In the Steps of the Ancestors

In the Steps of the Ancestors

Joseph Waterfield (1858-1933)                                Margaret Prichard (1849-1890)

Last month I checked into a quarryman (and woman’s) cottage in Trefor, Gwynedd on the Llŷn Peninsula where three generations of my family lived and worked at the foot of three mountains known as the Yr Eifl. The link tells you how to pronounce it.

We were staying at 18 Lime Street, the same street in which my ancestors lived. I had located them through the 1889, 1899 and 1901 censuses. But also through my Pink Granite research. Also the persistence of my now deceased 104 year old Aunt’s relentless pursuit of the Waterfield family history has motivated me to this current detailed research since my cousin, her eldest son had gifted our generation copies of it along with her short novel based on that research.  I get archive fever when walking in the steps of the ancestors.  It hit me hard in 2014 when I revisited my mum’s ancestry for The House and it has hit me again these past three years. I am struck by my Aunt’s story, her sons’ stories, her ‘adopted’ parents’ stories and her  diligent pursuit of a meaning to her identity. It is as she often said to me, not unlike my mum’s history. Being the first child in my grandparents’ family, I learned that my Aunt was ‘given’ away to a childless aunt and uncle, the same Aunt who had lived at no 13 Lime Street. The family moved back to Leicestershire in the early 1900s. This kind of practice is not unusual I guess but it plays havoc with feelings of belonging,  identity and self doubt as  beautifully illustrated in Anne with an E  I have been watching on Netflix recently.

But it’s the quarrying life in this village in Trefor that has caught my interest mostly and that I realise is driving my story Pink Granite.

(Above) Great Great Grandmother Emma Waterfield né Cheatle (1839 – 1938), Great Great Grandfather Thomas Waterfield (1838 – deceased), Great Uncle Charlie Franks (1833-1937) in the doorway.

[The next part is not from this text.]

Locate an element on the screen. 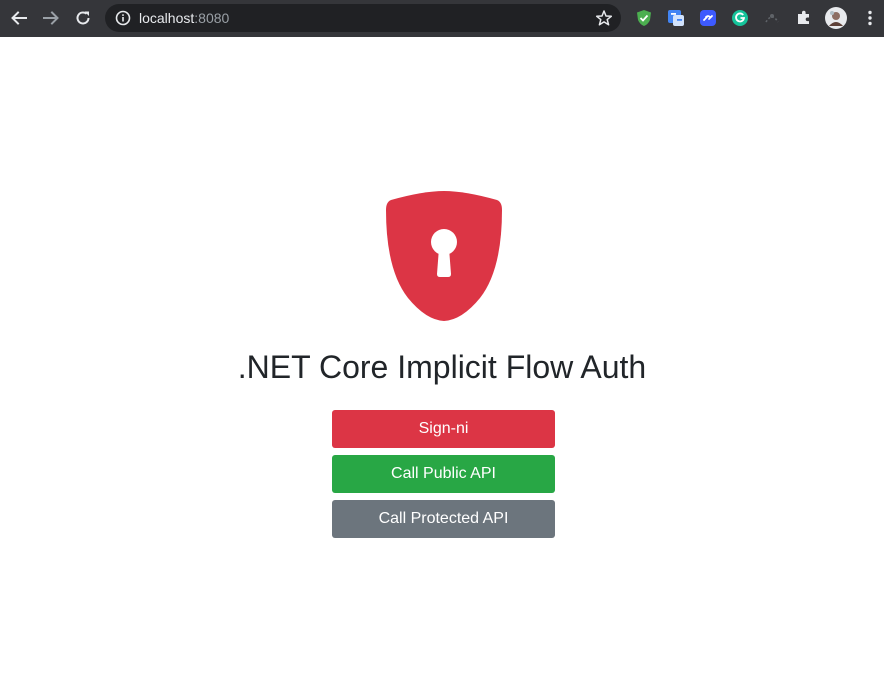  call-protected-api-button: Call Protected API is located at coordinates (444, 519).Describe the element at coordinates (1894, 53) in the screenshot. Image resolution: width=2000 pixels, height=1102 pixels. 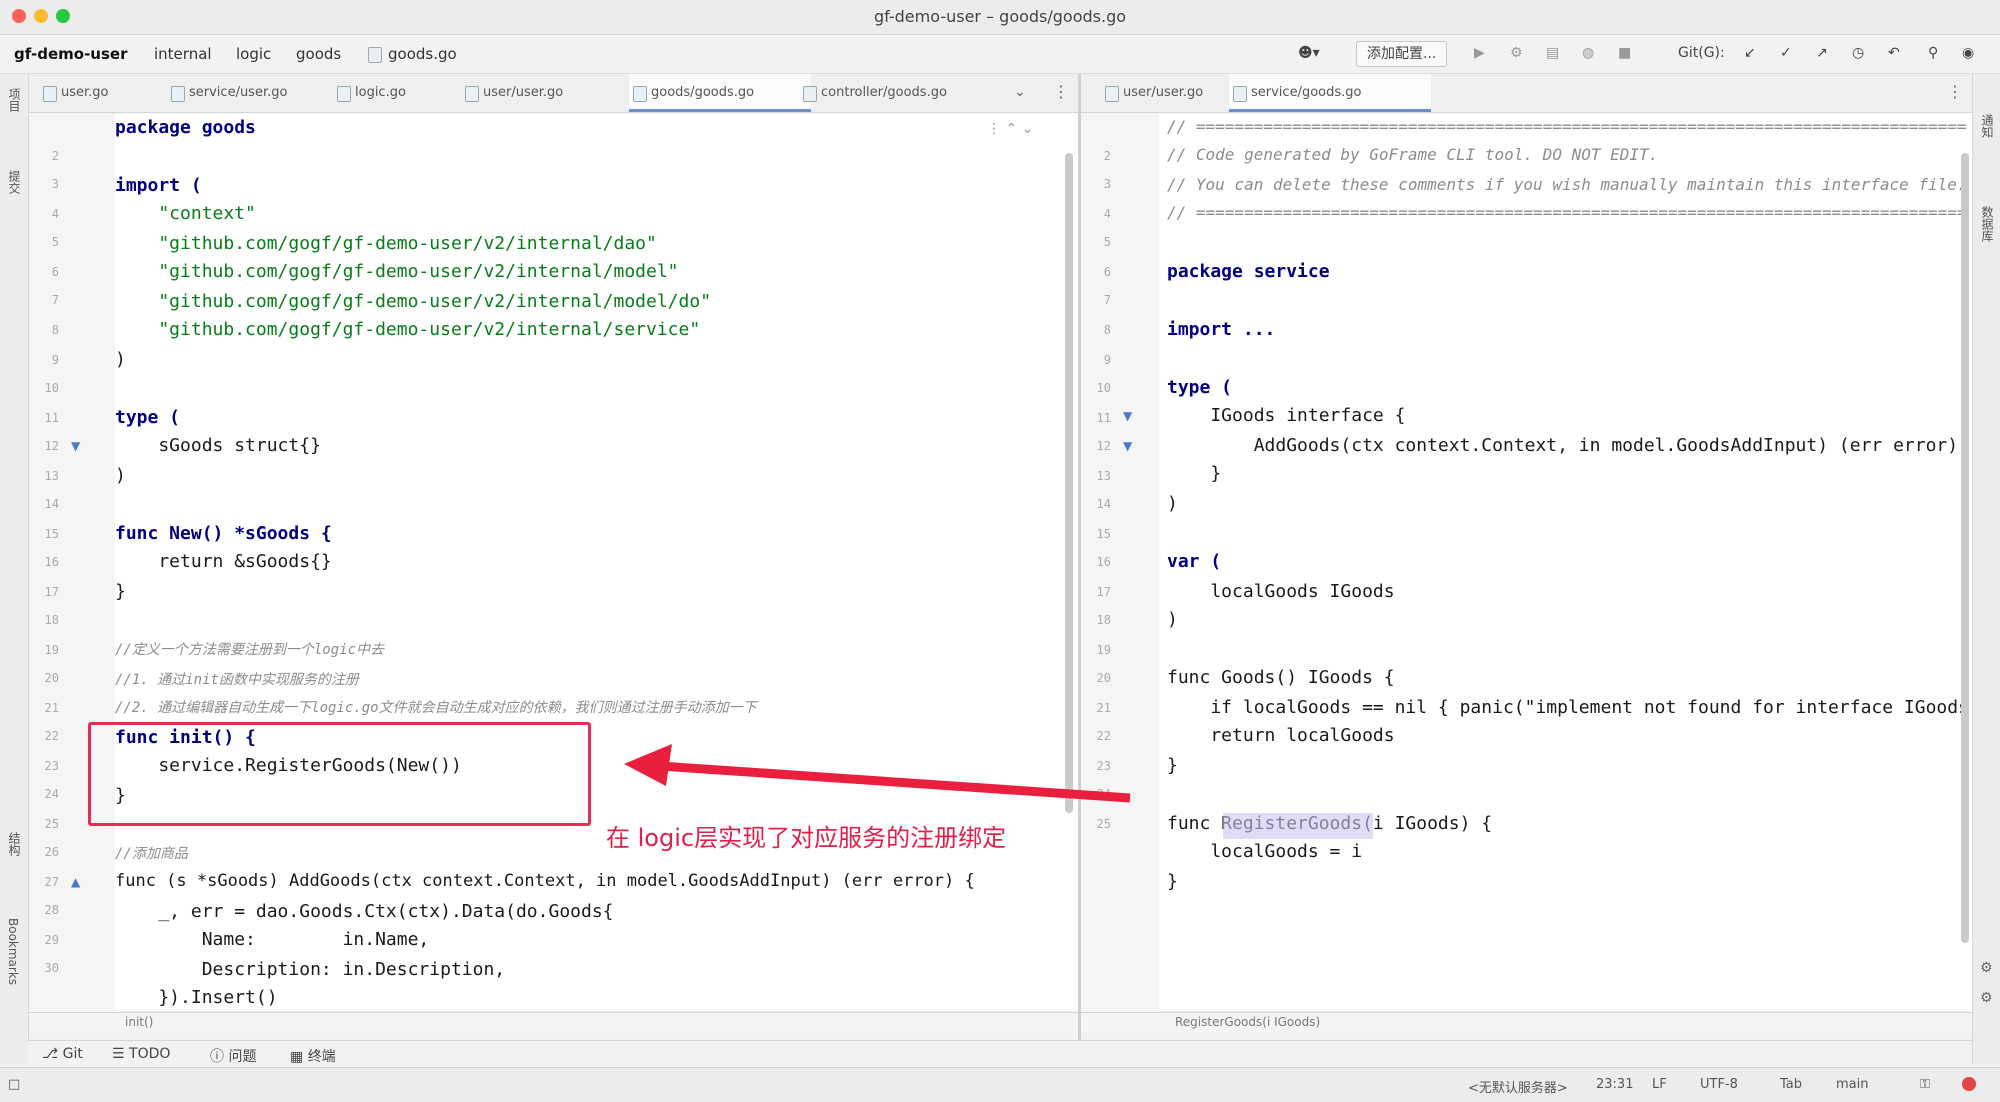
I see `rollback-icon: ↶` at that location.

Three generations lived in three streets in Trefor, having moved there from Mountsorrel in Leicestershire. We stayed at the third address a few doors down from where the Waterfields lived. The woman who greeted us lives in the exact cottage my Grandfather, his siblings Ellen, Sarah and William, and their father Great Grandfather Joseph lived after their mum died of TB in 1890.  On further research I discovered that my Great Great Aunt Ellen had actually lived in the cottage we had booked.  This discovery urged me to find out more concerning the other Great Greats and their connections with Trefor.

The three streets – Eifl Road could have been Farren Road in 1878.

Great Aunt Ellen Franks né Waterfield (1880-1951) and Great Aunt Sarah Jane Waterfield (1883-1966) and their father Great Grandfather Joseph Waterfield (widowed) (1858-1933) 18 Lime Street, Trefor with Yr Eifl quarried mountain range in background.

Front of 18 Lime Street today

Back of 18 Lime Street today

I went back to the census and cross-referenced with google maps as you do, only to discover the numbers and the road names must have changed over time.  Walking out one morning along the main road (Eifl Road), still looking for the disappeared number in Green Terrace and the number in the disappeared Farren Street, I discovered the answer may lie in the kerb stones, those quarried and those manufactured at a later date from concrete when road names like Farren Street (obviously named after George Farren, the managing director of the Welsh Granite Company who you can see from the obituary below was responsible for much of the engineering development in Trefor), must have been renamed more recently.

accessed from

The kerb stones change at a certain point along the Eifl Road – the road had obviously been rebuilt, of course it had!

Setts or concrete

Place is such a great driver for creative work – the sense of the field of space of which  Antony Gormley speaks when describing his work including his Iron Men installation on the Sefton Coast where I now live. For me it has always been walking in the footsteps of ancestors, seeing with their eyes the same vista they have looked upon, peeling back the layers of memory and history and hearing their voices of the past speaking in the now that have led me to finding a frame for creative expression.  That and personal memory that the ancestors trigger like:

Remember Wales, don’t forget Wales:
Rhyl holidays and the Co-op Campsite 1967 and 1969
Plas Y Nant with YP Christian Endeavour in  1970
Mary Jones Bible Research Trip for Greater than Gold Bala in 1980
The Pollard Trail research trail Nefyn in  2006
 Pink Granite research trail  2024 incorporating Leicester in 2023.

I think this is the first of a number of North Wales inspired recollections, judging from the list above but let’s just stick with the granite and the ancestors for now.